Analysis of the Gastrointestinal Symptoms of Uninvestigated Dyspepsia and Irritable Bowel Syndrome.
- Author:
Kazutoshi HORI
1
;
Takayuki MATSUMOTO
;
Hiroto MIWA
Author Information
1. Department of Endoscopic Center, Hyogo College of Medicine, Nishinomiya, Japan. k-hori@hyo-med.ac.jp
- Publication Type:Original Article
- Keywords:
Dyspepsia;
Irritable bowel syndrome;
Gastroesophageal reflux;
Overlap;
Gastrointestinal symptom rating scale
- MeSH:
Dyspepsia;
Epidemiologic Studies;
Gastroesophageal Reflux;
Heartburn;
Humans;
Irritable Bowel Syndrome;
Male;
Prevalence;
Surveys and Questionnaires
- From:Gut and Liver
2009;3(3):192-196
- CountryRepublic of Korea
- Language:English
-
Abstract:
BACKGROUND/AIMS: Epidemiological studies suggest that there is a considerable overlap between functional dyspepsia (FD) and irritable bowel syndrome (IBS).
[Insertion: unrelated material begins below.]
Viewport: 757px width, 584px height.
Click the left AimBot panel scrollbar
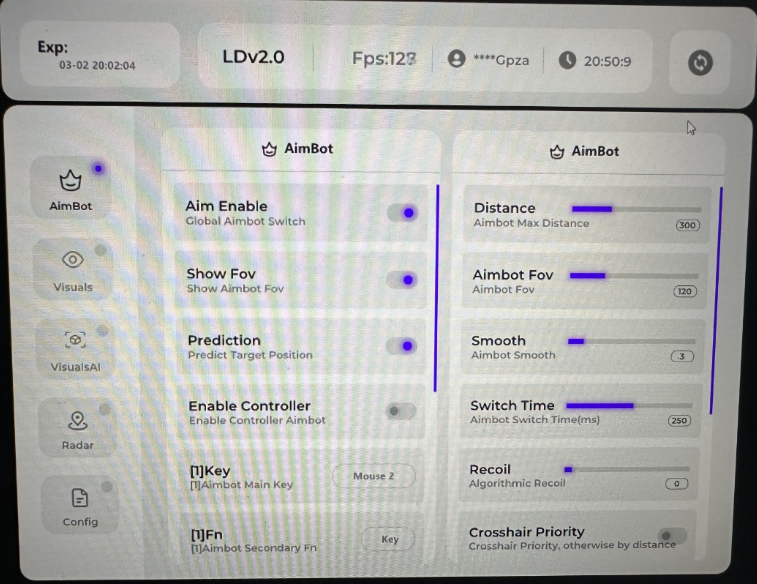tap(437, 288)
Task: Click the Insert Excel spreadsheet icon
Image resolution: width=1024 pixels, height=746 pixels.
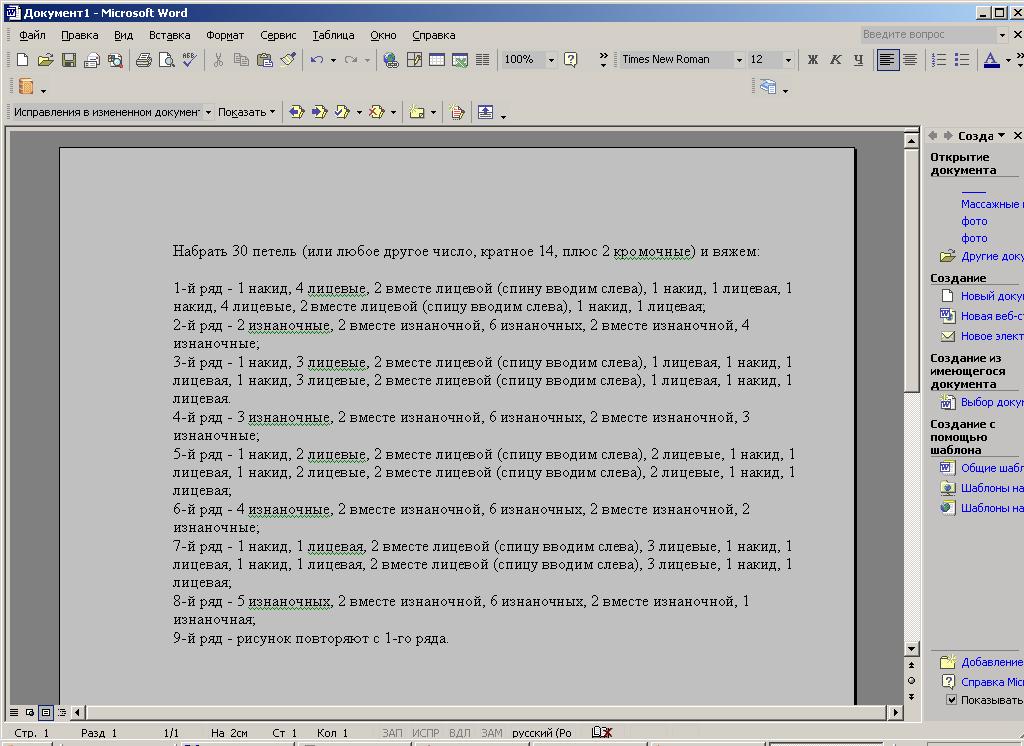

The aim of this study was to examine concurrent gastrointestinal symptoms in FD and IBS. METHODS: A total of 186 college students filled out a questionnaire regarding whether they had uninvestigated dyspepsia (UD, FD without endoscopic examination) and IBS based on Rome-II criteria. Gastrointestinal symptoms were measured using the Gastrointestinal Symptom Rating Scale (GSRS) questionnaire. RESULTS: A total of 181 students (98 males, mean age 24.6 years) completed both questionnaires. The prevalence of UD, IBS, and UD+IBS overlap was 12 (6.7%), 40 (22.1%), and 8 (4.4%), respectively. A significant UD+IBS overlap was observed (66.7% IBS in UD, 20.0% UD in IBS). Reflux scores of GSRS in either UD or IBS were significantly greater than in those without. Gastroesophageal reflux disease (GERD), defined as weekly occurring moderate symptoms of heartburn and/or acid regurgitation and evaluated using the GSRS, was found in 16 (8.8%) of the subjects. The prevalence of IBS was significantly higher in GERD patients than in non-GERD patients (50.0% vs 19.4%). CONCLUSIONS: The considerable overlap not only between UD and IBS, but also between GERD and IBS, suggests the involvement of common pathophysiological disturbances in the two conditions.